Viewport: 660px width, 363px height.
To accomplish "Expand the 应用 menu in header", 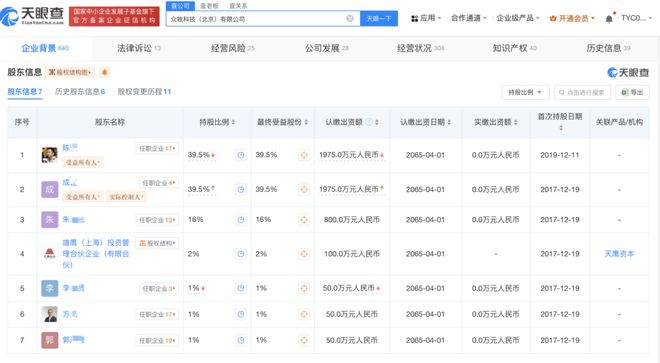I will pyautogui.click(x=426, y=18).
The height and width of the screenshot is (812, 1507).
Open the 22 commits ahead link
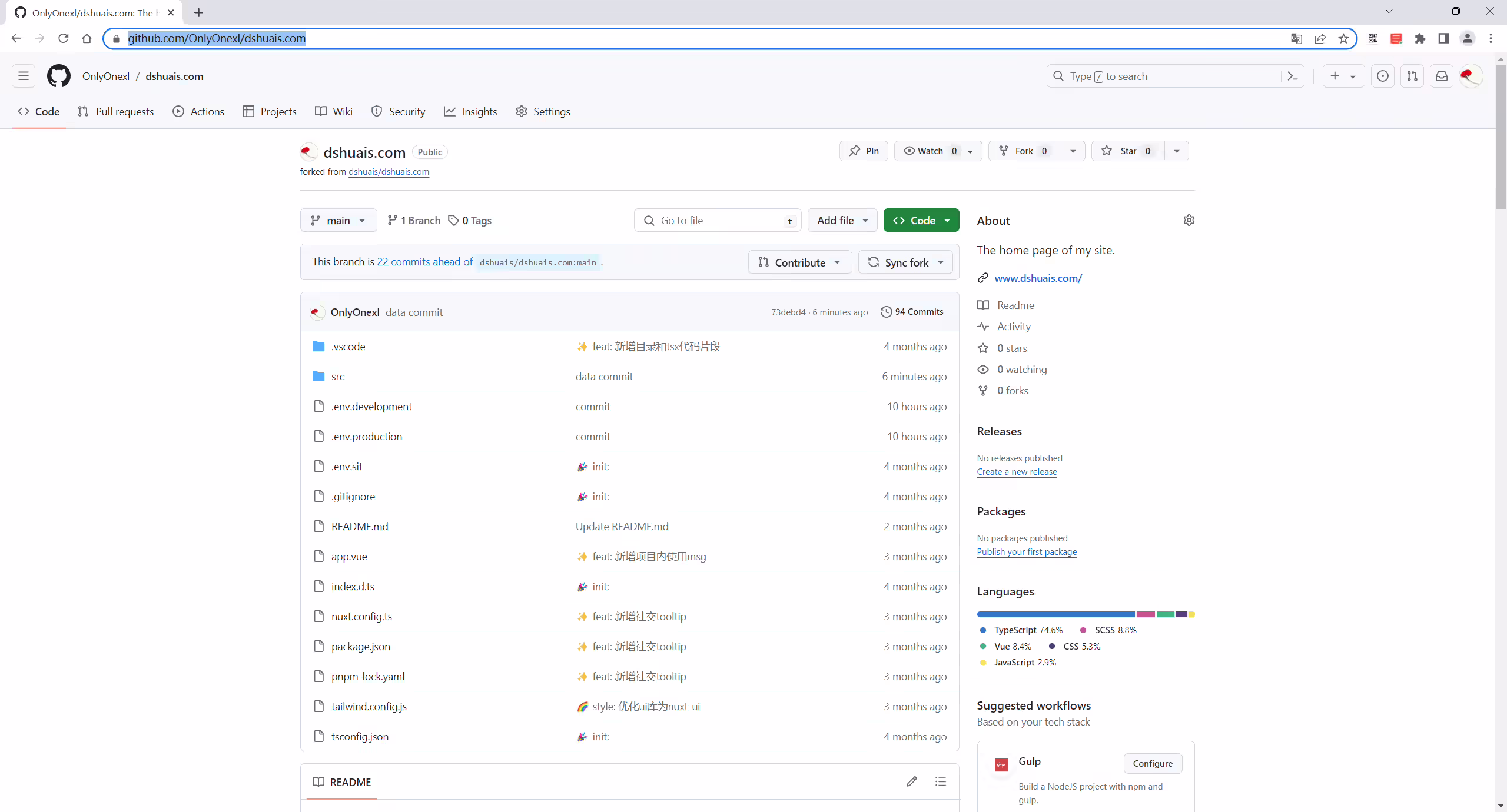425,262
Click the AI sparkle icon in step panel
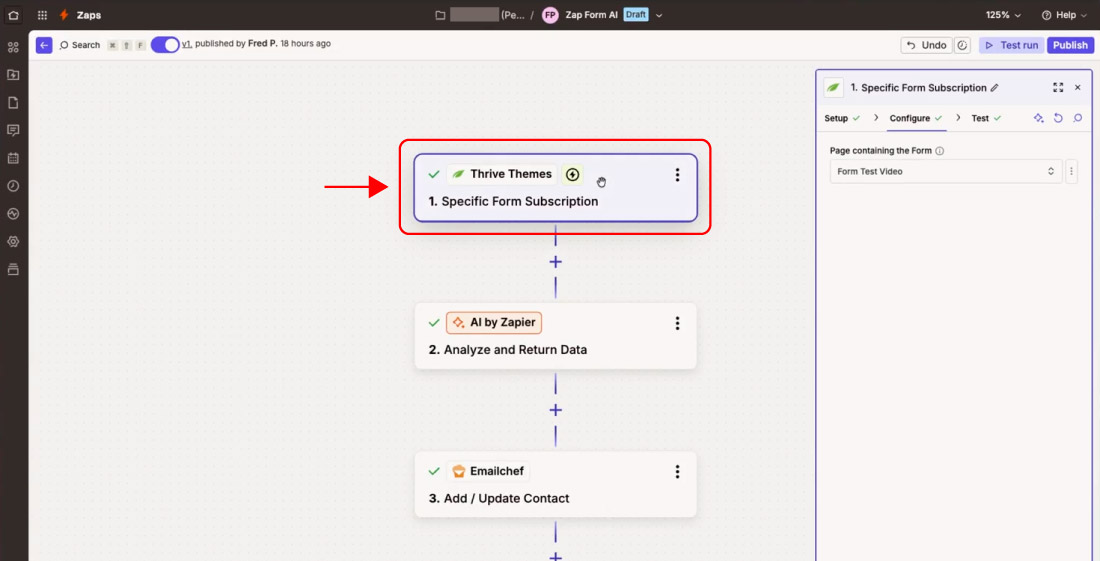 click(x=1039, y=118)
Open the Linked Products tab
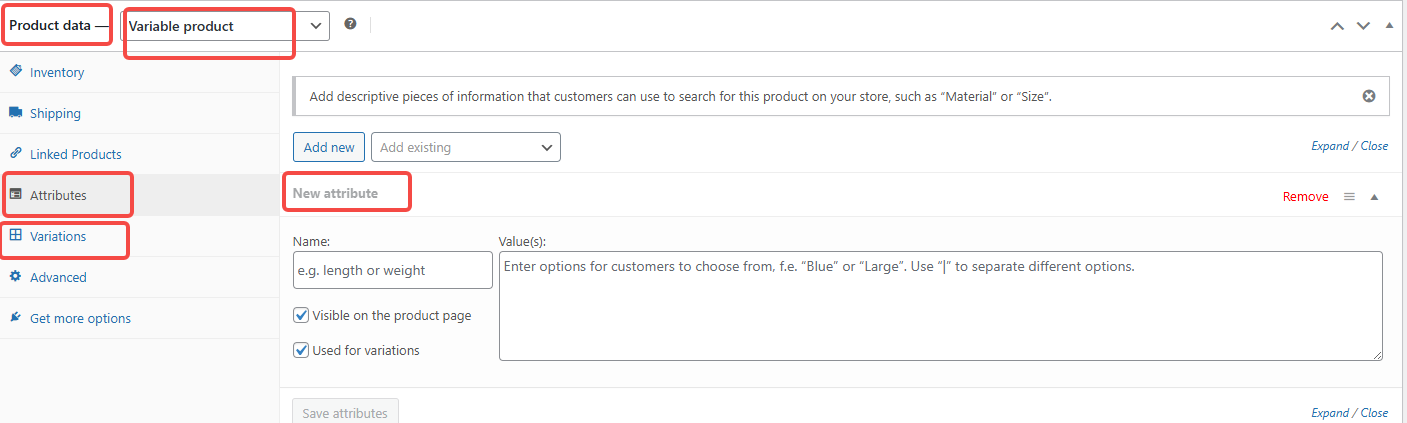This screenshot has height=423, width=1407. 75,155
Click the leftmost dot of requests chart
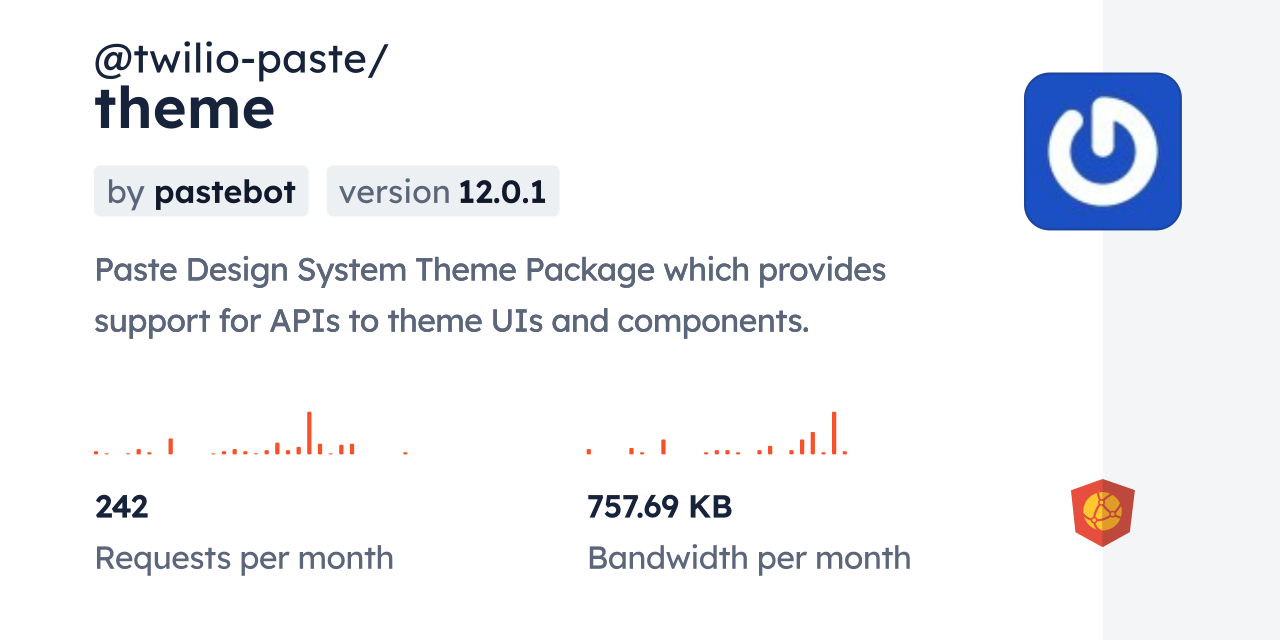The image size is (1280, 640). [96, 453]
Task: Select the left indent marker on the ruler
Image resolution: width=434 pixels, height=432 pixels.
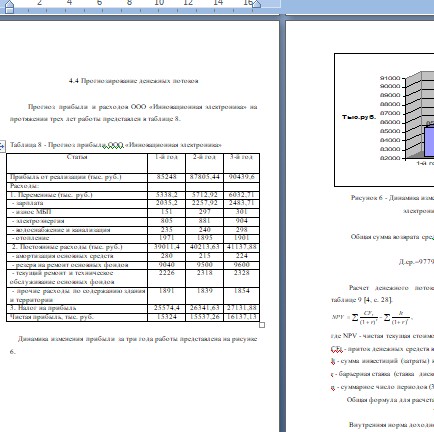Action: tap(10, 7)
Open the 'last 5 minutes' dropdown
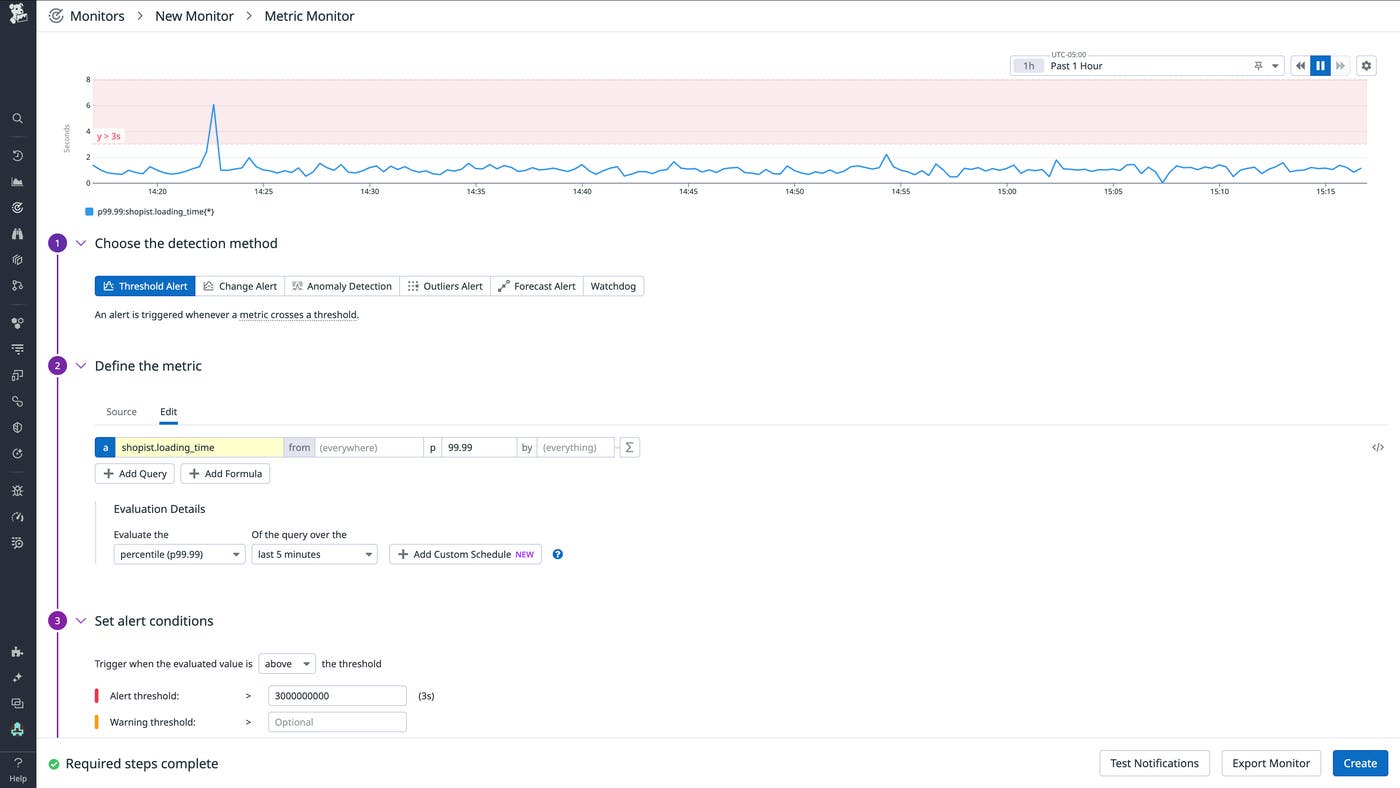This screenshot has height=788, width=1400. point(314,553)
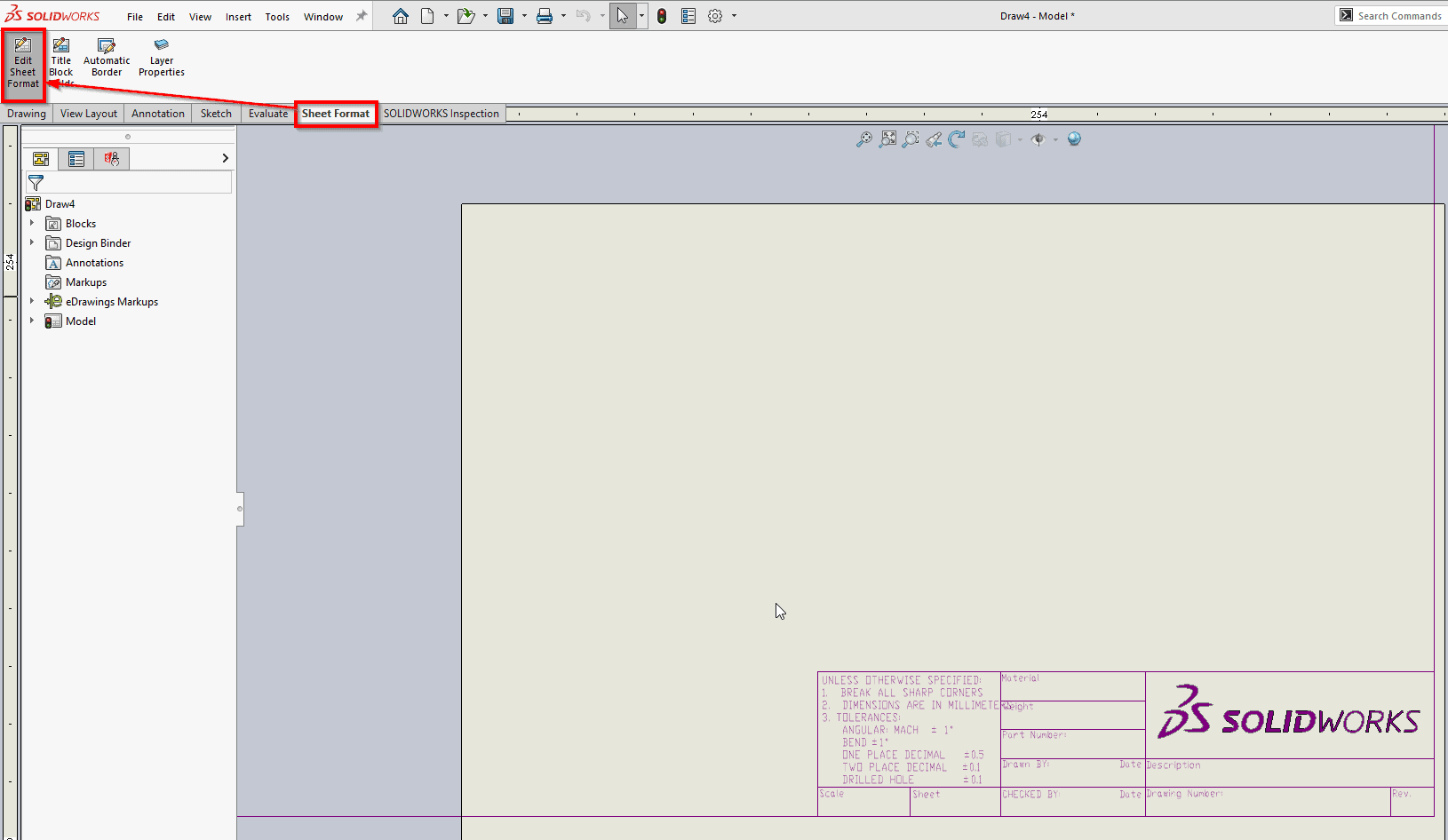The height and width of the screenshot is (840, 1448).
Task: Select the Annotations folder in tree
Action: [x=94, y=263]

*Exercise prompt*:
Copy exactly what appears from the line holding "Open the 22 commits ahead link" to the end of the material, keeping both end lines. Pictures are not part of the copy.

*Solution to this task*:
Open the 22 commits ahead link
425,262
Click the AI sparkle icon in step panel
 click(x=1039, y=118)
Open the Linked Products tab
This screenshot has height=423, width=1407. 75,155
Click the leftmost dot of requests chart
The image size is (1280, 640). [96, 453]
Task: Select the left indent marker on the ruler
Image resolution: width=434 pixels, height=432 pixels.
Action: tap(10, 7)
Open the 'last 5 minutes' dropdown
This screenshot has height=788, width=1400. point(314,553)
The height and width of the screenshot is (840, 1448).
Task: Select the Annotations folder in tree
Action: [x=94, y=263]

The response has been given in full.